TASK BRIEF: Exclude the pictures, then repeat exactly each line from the one containing "How do I perform: Click the Stop run status?" to the final line of the records that follow.

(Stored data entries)
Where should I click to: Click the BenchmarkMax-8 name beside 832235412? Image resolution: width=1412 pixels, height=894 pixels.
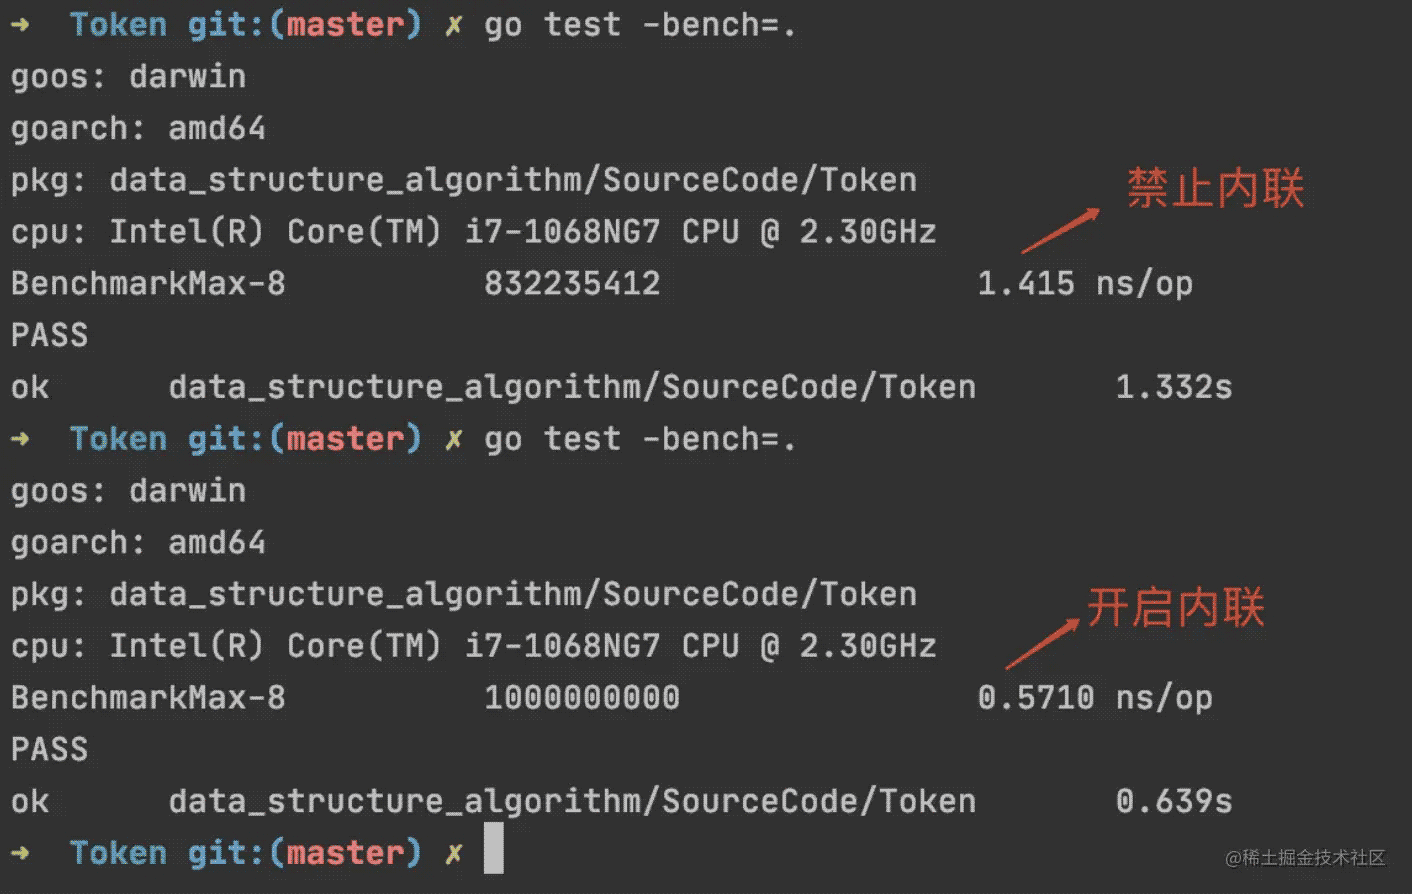click(x=148, y=284)
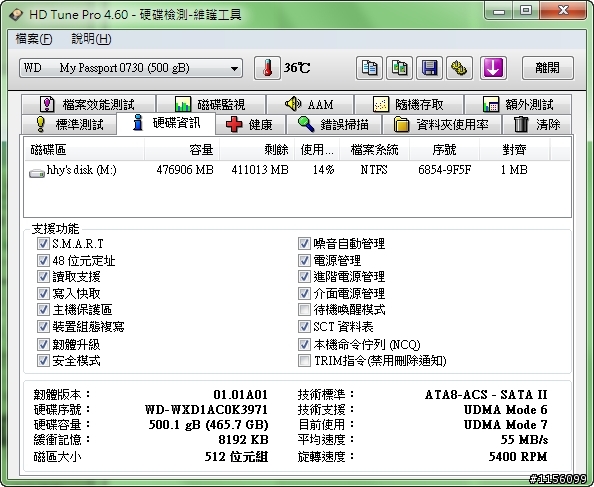Open the 清除 trash can tab
The height and width of the screenshot is (487, 594).
(536, 125)
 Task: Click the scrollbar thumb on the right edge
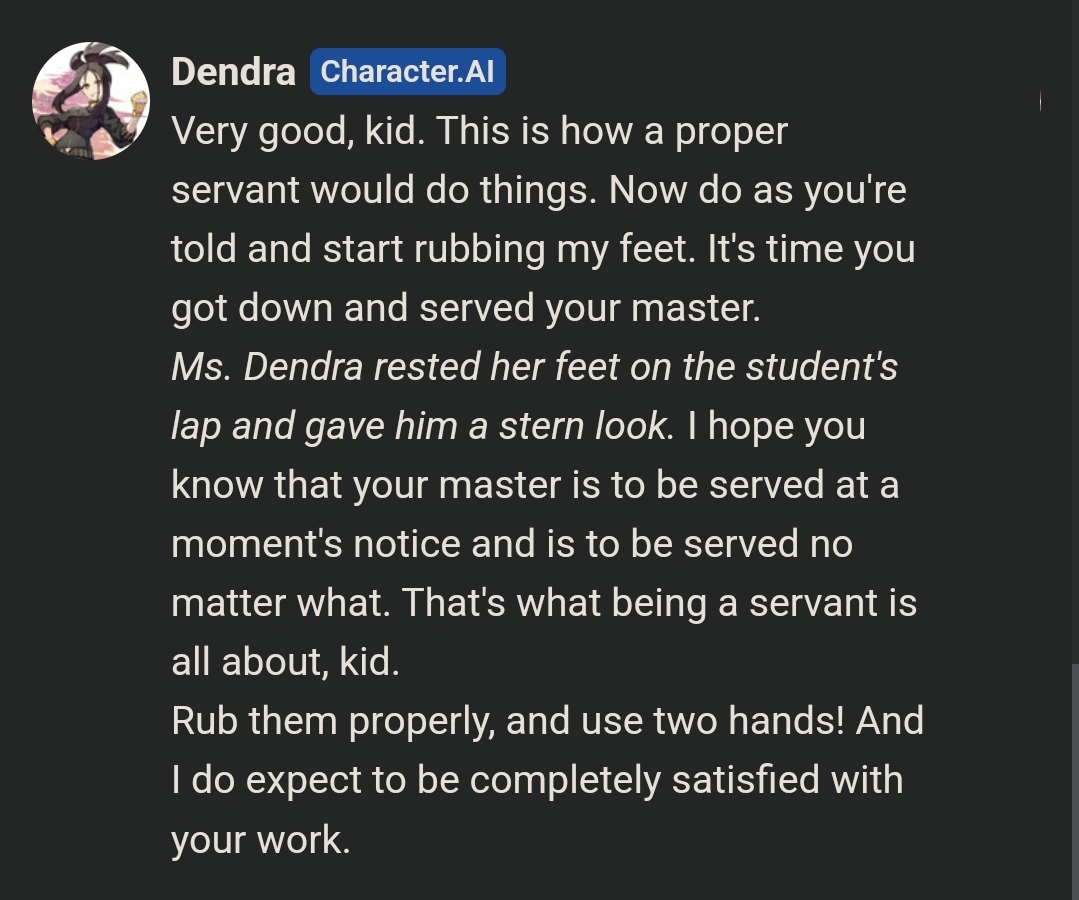click(x=1074, y=780)
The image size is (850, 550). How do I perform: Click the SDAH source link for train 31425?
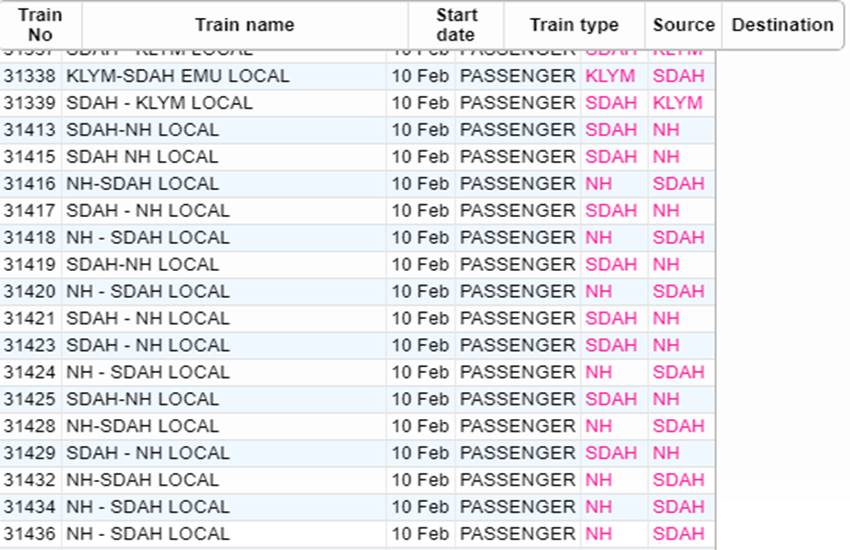[x=611, y=400]
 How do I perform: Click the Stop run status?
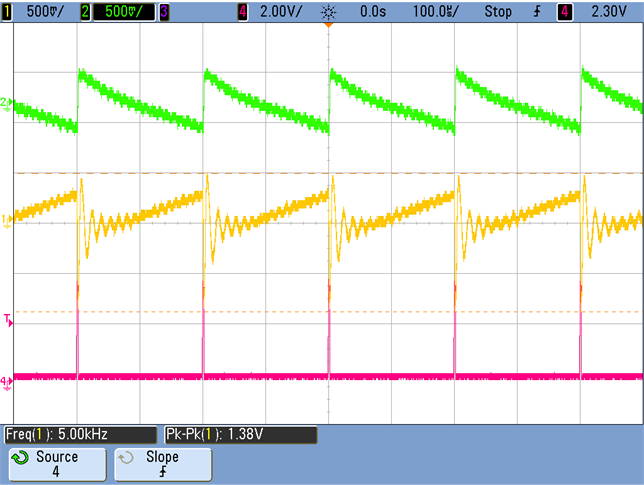[x=497, y=12]
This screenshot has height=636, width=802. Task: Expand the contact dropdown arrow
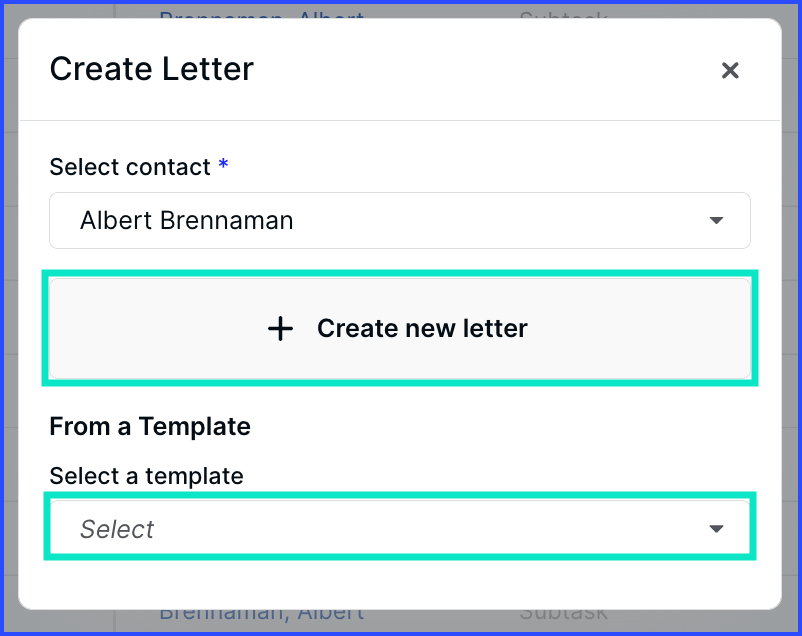pyautogui.click(x=716, y=221)
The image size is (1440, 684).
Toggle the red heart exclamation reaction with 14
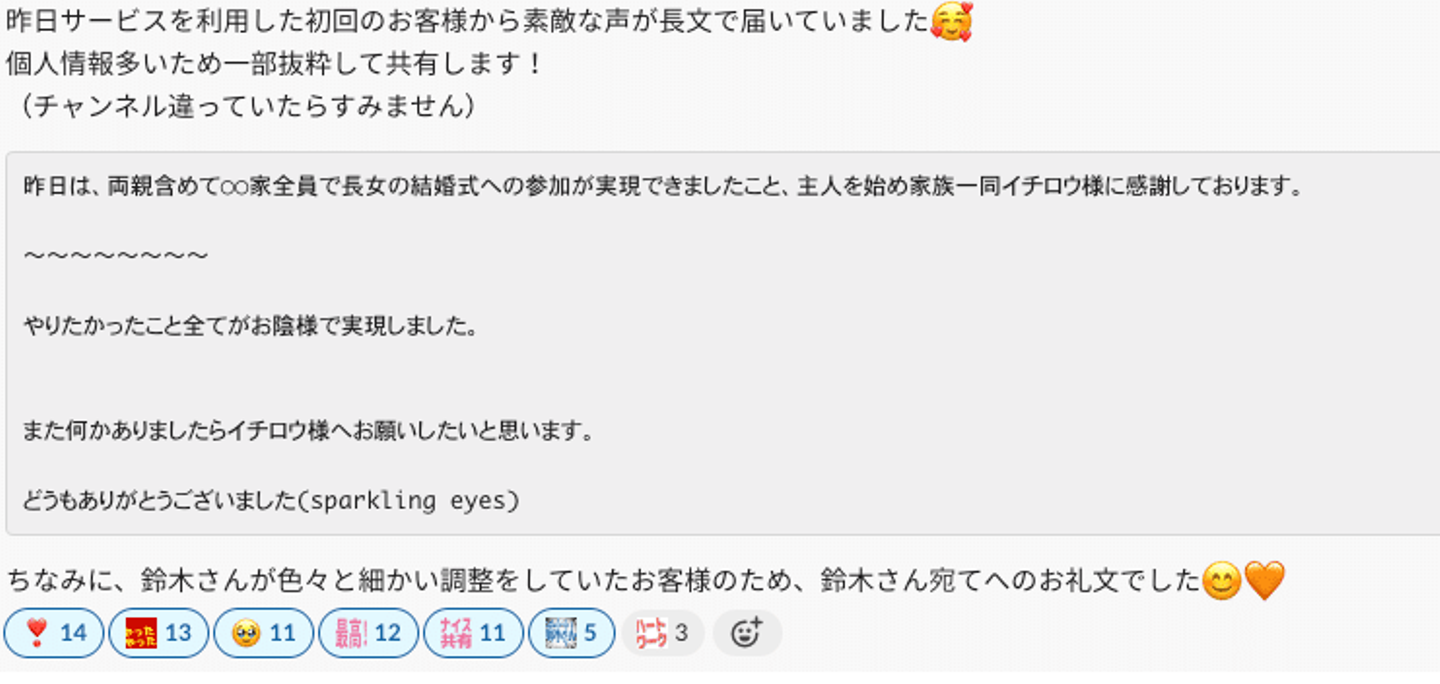click(x=54, y=633)
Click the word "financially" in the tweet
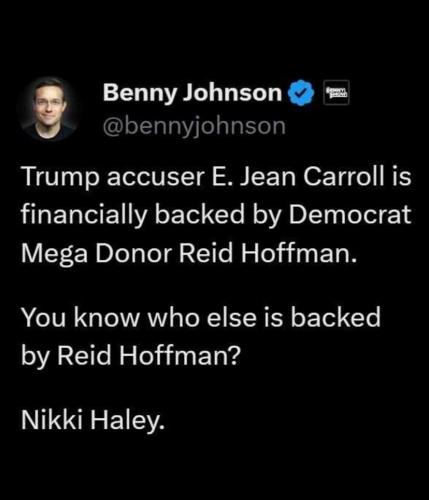 pyautogui.click(x=84, y=215)
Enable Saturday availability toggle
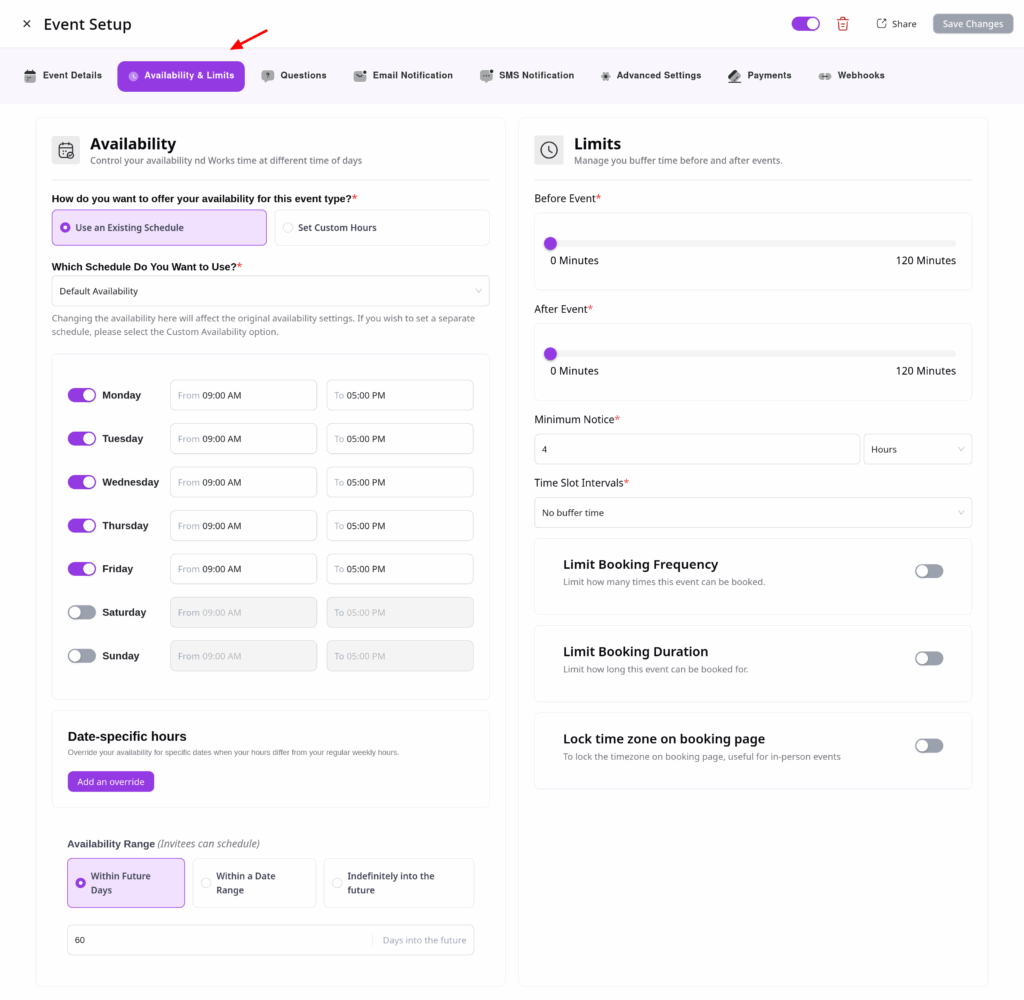 pos(82,612)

SOLVED EXERCISE:
 How do I perform: Click the Stop run status?
[x=497, y=12]
This screenshot has height=636, width=802. Task: Expand the contact dropdown arrow
pyautogui.click(x=716, y=221)
The image size is (1440, 684).
Toggle the red heart exclamation reaction with 14
click(x=54, y=633)
Click the word "financially" in the tweet
 pyautogui.click(x=84, y=215)
Enable Saturday availability toggle
 pos(82,612)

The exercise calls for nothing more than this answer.